• Prompt:
Return verbatim all lines from the first one in the records to the line with "This screenshot has height=1430, width=2046.", both ends kept.

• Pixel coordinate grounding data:
--------------------------------------------------
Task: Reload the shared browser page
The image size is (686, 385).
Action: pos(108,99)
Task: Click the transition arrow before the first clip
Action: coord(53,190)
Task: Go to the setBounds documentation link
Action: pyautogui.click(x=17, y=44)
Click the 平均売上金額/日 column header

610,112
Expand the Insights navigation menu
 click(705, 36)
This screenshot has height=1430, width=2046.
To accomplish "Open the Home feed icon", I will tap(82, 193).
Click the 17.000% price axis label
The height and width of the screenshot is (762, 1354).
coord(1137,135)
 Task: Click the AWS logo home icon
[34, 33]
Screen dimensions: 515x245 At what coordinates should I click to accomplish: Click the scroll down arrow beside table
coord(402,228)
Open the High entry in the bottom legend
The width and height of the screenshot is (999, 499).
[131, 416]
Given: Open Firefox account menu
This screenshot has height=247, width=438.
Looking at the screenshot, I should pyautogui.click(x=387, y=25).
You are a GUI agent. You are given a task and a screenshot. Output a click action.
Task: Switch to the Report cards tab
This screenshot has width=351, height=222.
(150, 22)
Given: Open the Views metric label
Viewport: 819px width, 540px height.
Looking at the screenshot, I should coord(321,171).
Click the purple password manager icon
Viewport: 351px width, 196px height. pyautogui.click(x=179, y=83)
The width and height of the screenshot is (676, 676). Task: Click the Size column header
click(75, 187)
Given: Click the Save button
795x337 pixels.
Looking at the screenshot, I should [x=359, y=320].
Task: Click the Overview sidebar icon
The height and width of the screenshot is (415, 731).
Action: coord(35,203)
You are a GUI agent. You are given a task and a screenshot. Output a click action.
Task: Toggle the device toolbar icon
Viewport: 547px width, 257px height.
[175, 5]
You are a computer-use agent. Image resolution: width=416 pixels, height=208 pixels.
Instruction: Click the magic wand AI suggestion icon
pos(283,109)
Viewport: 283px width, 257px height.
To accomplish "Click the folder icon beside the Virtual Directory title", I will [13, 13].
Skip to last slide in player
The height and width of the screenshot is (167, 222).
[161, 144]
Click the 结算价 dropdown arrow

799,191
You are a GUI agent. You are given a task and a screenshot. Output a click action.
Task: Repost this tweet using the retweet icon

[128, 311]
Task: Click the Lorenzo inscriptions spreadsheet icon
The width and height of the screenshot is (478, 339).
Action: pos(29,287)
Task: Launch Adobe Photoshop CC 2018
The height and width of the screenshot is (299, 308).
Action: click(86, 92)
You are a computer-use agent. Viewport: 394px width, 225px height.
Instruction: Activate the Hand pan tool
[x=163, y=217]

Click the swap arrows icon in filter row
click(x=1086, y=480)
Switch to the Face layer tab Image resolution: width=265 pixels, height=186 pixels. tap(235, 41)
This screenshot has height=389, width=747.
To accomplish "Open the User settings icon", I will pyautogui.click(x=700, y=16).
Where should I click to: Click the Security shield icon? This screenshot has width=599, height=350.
--------------------------------------------------
• Written response:
Task: Reload the shared browser page
The image size is (686, 385).
Action: pos(108,99)
Task: Click the transition arrow before the first clip
Action: coord(53,190)
Task: Go to the setBounds documentation link
Action: pyautogui.click(x=17, y=44)
Click the 平均売上金額/日 column header

610,112
Expand the Insights navigation menu
 click(705, 36)
This screenshot has height=1430, width=2046.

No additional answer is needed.